Copy out every line of the data below word for word, leaving out the pictures.

Word and item position data
——————————

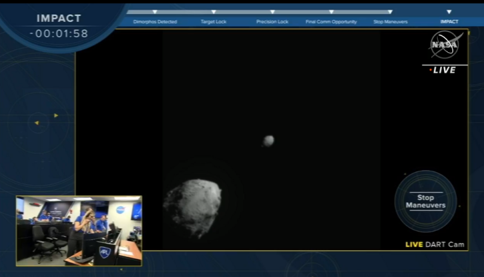Image resolution: width=484 pixels, height=277 pixels.
Task: Click the right-pointing yellow arrow
Action: coord(56,115)
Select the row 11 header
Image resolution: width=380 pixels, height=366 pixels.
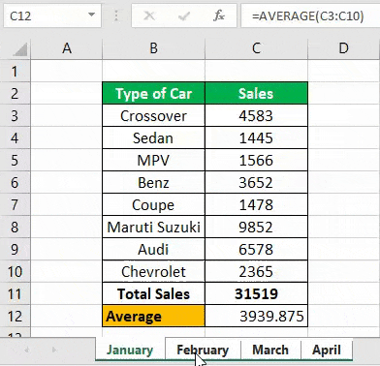pyautogui.click(x=15, y=294)
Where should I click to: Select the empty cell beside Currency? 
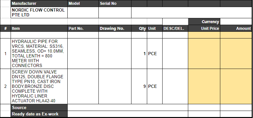(236, 21)
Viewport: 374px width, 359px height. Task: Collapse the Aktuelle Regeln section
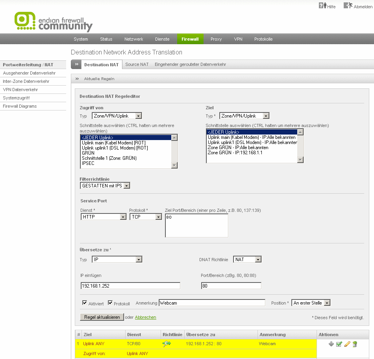pos(77,79)
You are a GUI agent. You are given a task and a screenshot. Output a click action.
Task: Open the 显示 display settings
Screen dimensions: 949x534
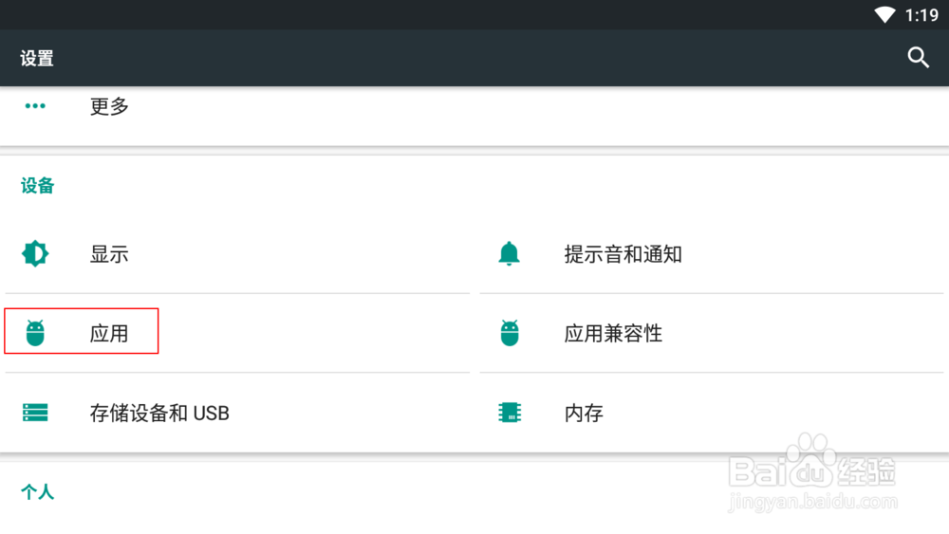click(237, 254)
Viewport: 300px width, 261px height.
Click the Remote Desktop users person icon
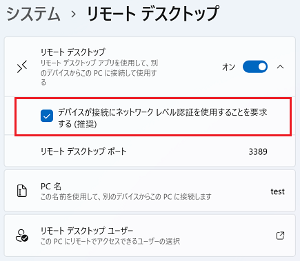[22, 236]
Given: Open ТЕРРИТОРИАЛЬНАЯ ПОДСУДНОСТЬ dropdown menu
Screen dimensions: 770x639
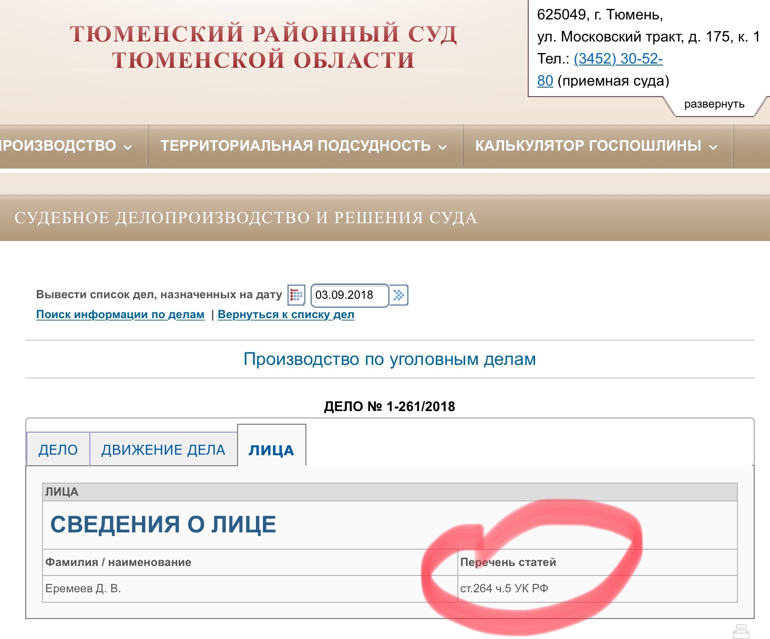Looking at the screenshot, I should click(x=304, y=146).
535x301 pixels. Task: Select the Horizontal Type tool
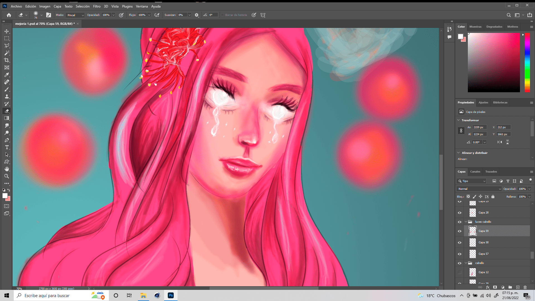point(7,147)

——————————

Task output »
Image resolution: width=484 pixels, height=277 pixels.
Task: Click the right-pointing yellow arrow
Action: coord(56,115)
Select the row 11 header
Image resolution: width=380 pixels, height=366 pixels.
pyautogui.click(x=15, y=294)
Where should I click to: Select the empty cell beside Currency? 
(236, 21)
Viewport: 374px width, 359px height. Task: Collapse the Aktuelle Regeln section
pos(77,79)
You are a GUI agent. You are given a task and a screenshot. Output a click action.
Task: Open the 显示 display settings
Screen dimensions: 949x534
click(237, 254)
Viewport: 300px width, 261px height.
Click the Remote Desktop users person icon
[22, 236]
Given: Open ТЕРРИТОРИАЛЬНАЯ ПОДСУДНОСТЬ dropdown menu
Screen dimensions: 770x639
Looking at the screenshot, I should click(x=304, y=146).
535x301 pixels. Task: Select the Horizontal Type tool
point(7,147)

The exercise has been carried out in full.